> _Task description_: Copy word for word the stretch of the health workers interview from "But it is in" through "from the communities?".

> _Text segment_:
━━━━━━━━━━━━━━━━

‘A good health system finds people where they are, it is easily accessible when and how people need it,’ stated Amanda Banda during the first Global Health Café, organized by ViceVersa in partnership with Wemos and other civil society organizations last Monday. Earlier that day, we spoke with her at Wemos’ office.
Amanda flew in straight from Dublin, where she participated in the 4th WHO Global Conference on Human Resources for Health, and from Amsterdam she will continue to Maputo, Mozambique for her next meetings, supporting CSOs’ engagement in health financing advocacy. The tight time schedule is illustrative of Amanda’s scope of work as the advocacy coordinator for the African region at Medécins Sans Frontiers.
For the past few years, Johannesburg has been Amanda’s foothold from where she has tackled urgent global health issues such as shortage of health workers and weak national health systems in African countries. A decade ago, she set up a health systems advocacy unit in Malawi, her home country, together with Wemos’ director Mariëlle Bemelmans, who was also working for MSF there.
She can easily tell what the top priorities are: there should be more health workers available, and they should be better trained and receive a decent salary. They also should be more evenly distributed, so that also the rural areas – which is where still most people live in Africa – are covered.
But it is in the communities that she learns what the issues are really about, Amanda says. Wherever she travels, she always pays a visit to the communities in rural areas and talks with health workers and patients. ‘It is my way to understand where the need is greatest,’ she says.
Can you give an example of what you have learned from the communities?
‘A healthcare student originating from the poverty-ridden rural areas in Malawi told me his personal story, when I asked about his motivation to train to become a health worker in the rural community, “It was,” he said, “when my sister died while queuing up at the health centre. To get there, we had walked for three hours. We arrived at seven, and at two o’clock in the afternoon she died in front of me. She had not yet seen a healthcare worker yet because of the long ques, as a result of shortages of staff. Perhaps if there were enough health care workers, she could have been seen in time to save her life,” he wondered. ’
What, then, should governments do to change the situation?

━━━━━━━━━━━━━━━━

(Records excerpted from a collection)

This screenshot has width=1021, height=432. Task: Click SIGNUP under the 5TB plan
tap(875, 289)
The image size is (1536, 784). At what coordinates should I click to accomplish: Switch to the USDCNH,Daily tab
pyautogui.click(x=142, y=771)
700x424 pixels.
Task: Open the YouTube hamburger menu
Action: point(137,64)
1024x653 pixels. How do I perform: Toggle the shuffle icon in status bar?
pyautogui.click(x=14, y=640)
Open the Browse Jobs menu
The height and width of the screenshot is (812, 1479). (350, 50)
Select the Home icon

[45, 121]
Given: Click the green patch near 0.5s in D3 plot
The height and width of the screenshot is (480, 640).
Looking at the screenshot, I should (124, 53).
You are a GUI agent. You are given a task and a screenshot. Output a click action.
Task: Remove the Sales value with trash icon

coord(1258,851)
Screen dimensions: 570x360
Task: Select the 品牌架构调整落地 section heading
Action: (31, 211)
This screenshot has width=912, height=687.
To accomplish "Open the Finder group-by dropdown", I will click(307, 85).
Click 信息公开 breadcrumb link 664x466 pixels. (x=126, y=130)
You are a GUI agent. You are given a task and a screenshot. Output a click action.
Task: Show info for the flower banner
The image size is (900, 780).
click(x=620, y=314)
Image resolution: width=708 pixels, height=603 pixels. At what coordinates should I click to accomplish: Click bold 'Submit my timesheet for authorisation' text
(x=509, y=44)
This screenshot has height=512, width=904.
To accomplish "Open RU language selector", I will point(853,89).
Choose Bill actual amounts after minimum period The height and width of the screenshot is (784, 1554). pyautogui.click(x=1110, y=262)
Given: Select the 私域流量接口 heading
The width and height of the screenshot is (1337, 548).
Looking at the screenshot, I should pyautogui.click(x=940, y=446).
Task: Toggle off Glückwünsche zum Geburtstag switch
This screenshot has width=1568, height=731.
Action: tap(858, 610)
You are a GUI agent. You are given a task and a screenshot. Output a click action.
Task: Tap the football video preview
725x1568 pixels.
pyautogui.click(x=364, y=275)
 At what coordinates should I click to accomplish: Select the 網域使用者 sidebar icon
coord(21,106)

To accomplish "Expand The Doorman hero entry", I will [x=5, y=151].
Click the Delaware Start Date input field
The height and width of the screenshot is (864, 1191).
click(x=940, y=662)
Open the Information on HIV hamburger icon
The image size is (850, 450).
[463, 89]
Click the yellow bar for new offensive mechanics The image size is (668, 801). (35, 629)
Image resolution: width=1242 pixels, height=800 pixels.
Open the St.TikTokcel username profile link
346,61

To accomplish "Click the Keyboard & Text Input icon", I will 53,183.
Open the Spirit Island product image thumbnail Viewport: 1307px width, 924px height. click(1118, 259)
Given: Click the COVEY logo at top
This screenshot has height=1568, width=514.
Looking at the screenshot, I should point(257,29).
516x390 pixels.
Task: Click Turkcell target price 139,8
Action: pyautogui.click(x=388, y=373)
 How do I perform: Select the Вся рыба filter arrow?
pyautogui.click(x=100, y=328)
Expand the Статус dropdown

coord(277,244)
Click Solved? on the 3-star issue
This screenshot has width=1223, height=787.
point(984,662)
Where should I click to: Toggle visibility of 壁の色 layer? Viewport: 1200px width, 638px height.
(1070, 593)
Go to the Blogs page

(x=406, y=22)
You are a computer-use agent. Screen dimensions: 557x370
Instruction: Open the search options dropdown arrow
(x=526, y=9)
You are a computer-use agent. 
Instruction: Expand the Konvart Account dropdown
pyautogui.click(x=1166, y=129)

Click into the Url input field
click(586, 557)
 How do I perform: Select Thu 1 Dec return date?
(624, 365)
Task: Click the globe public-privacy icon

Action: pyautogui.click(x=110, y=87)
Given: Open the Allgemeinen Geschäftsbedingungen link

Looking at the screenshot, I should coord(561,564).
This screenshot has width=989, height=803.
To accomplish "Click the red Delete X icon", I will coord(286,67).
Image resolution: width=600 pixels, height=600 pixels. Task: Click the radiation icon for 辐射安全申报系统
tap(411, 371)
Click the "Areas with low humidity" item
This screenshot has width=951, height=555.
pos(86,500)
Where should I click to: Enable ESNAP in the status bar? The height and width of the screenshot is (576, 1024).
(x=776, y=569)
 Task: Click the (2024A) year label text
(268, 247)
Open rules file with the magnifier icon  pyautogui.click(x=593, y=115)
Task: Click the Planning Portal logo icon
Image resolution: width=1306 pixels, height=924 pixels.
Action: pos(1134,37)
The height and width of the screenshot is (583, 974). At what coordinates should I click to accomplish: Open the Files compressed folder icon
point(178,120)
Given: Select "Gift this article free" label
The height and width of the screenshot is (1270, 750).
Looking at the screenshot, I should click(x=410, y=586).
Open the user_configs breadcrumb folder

━━━━━━━━━━━━━━━━

> _Reply_:
But it is in the communities that she learns what the issues are really about, Amanda says. Wherever she travels, she always pays a visit to the communities in rural areas and talks with health workers and patients. ‘It is my way to understand where the need is greatest,’ she says.
Can you give an example of what you have learned from the communities?